Records to use:
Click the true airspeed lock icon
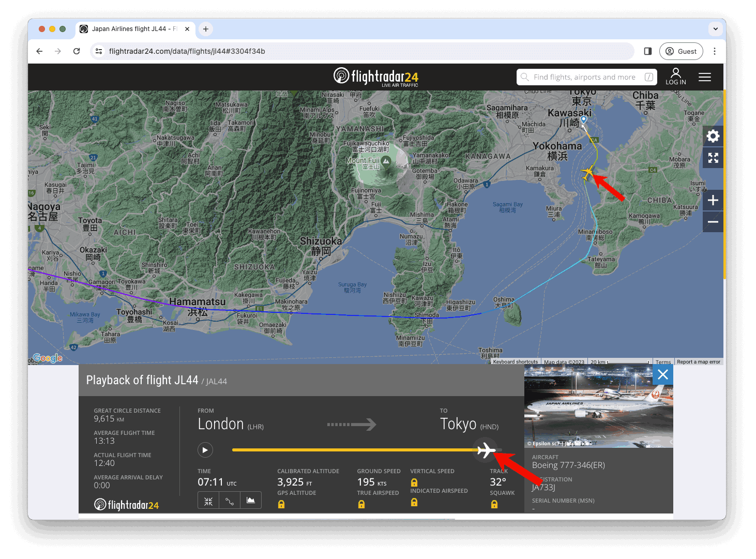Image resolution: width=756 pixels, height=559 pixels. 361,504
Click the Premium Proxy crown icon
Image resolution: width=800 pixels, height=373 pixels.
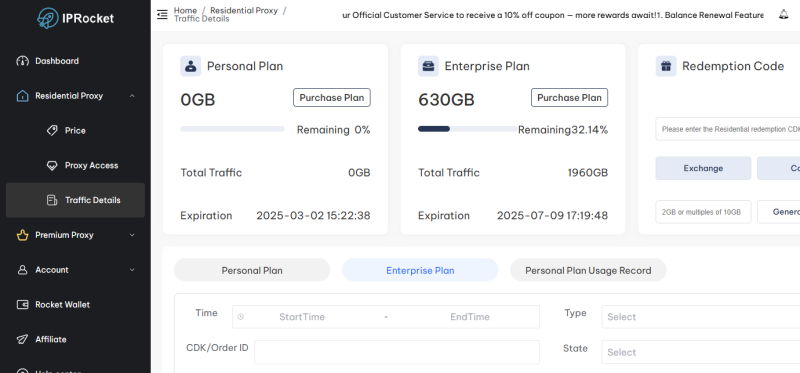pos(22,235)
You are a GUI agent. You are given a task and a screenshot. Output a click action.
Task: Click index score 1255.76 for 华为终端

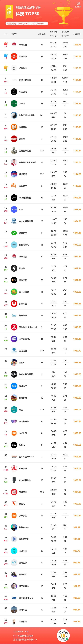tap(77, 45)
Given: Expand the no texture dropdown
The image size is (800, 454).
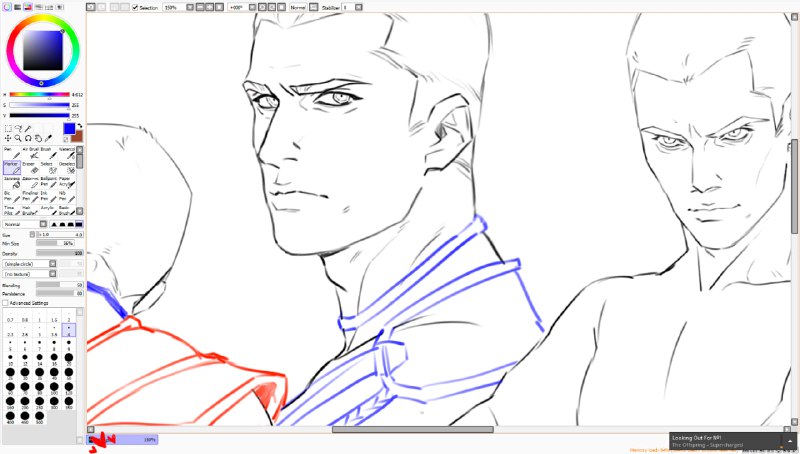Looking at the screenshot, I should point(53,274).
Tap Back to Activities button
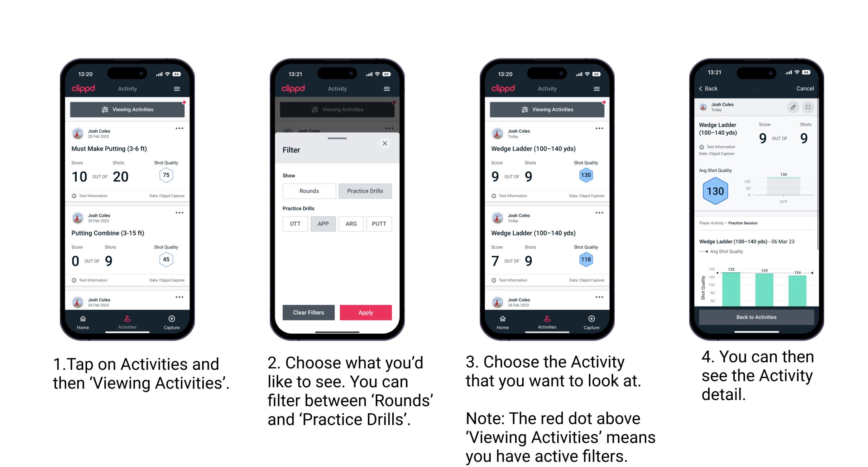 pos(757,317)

To do: Retype every line of the material above exactly, omitting the pictures from your output.

Result for this task:
Click the true airspeed lock icon
Image resolution: width=756 pixels, height=559 pixels. 361,504
Click the Premium Proxy crown icon
Image resolution: width=800 pixels, height=373 pixels.
pos(22,235)
You are a GUI agent. You are given a task and a screenshot. Output a click action.
Task: Click index score 1255.76 for 华为终端

tap(77, 45)
Given: Expand the no texture dropdown
The image size is (800, 454).
Looking at the screenshot, I should point(53,274).
Tap Back to Activities button
 pos(757,317)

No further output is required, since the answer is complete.